◆ **Given records**:
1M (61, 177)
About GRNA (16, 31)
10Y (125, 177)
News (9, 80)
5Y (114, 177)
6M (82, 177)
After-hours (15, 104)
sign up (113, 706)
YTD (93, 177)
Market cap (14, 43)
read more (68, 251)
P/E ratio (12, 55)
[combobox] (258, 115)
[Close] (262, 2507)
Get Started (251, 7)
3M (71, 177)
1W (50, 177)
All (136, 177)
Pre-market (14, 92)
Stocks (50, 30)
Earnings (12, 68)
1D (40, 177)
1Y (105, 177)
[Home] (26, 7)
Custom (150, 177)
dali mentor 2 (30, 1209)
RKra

◆ **Aim of the exercise**:
Return an exact copy of the listing.

◆ **Result of this task**:
1M (61, 177)
About GRNA (16, 31)
10Y (125, 177)
News (9, 80)
5Y (114, 177)
6M (82, 177)
After-hours (15, 104)
sign up (113, 706)
YTD (93, 177)
Market cap (14, 43)
read more (68, 251)
P/E ratio (12, 55)
[combobox] (258, 115)
[Close] (262, 2507)
Get Started (251, 7)
3M (71, 177)
1W (50, 177)
All (136, 177)
Pre-market (14, 92)
Stocks (50, 30)
Earnings (12, 68)
1D (40, 177)
1Y (105, 177)
[Home] (26, 7)
Custom (150, 177)
dali mentor 2 (30, 1209)
RKra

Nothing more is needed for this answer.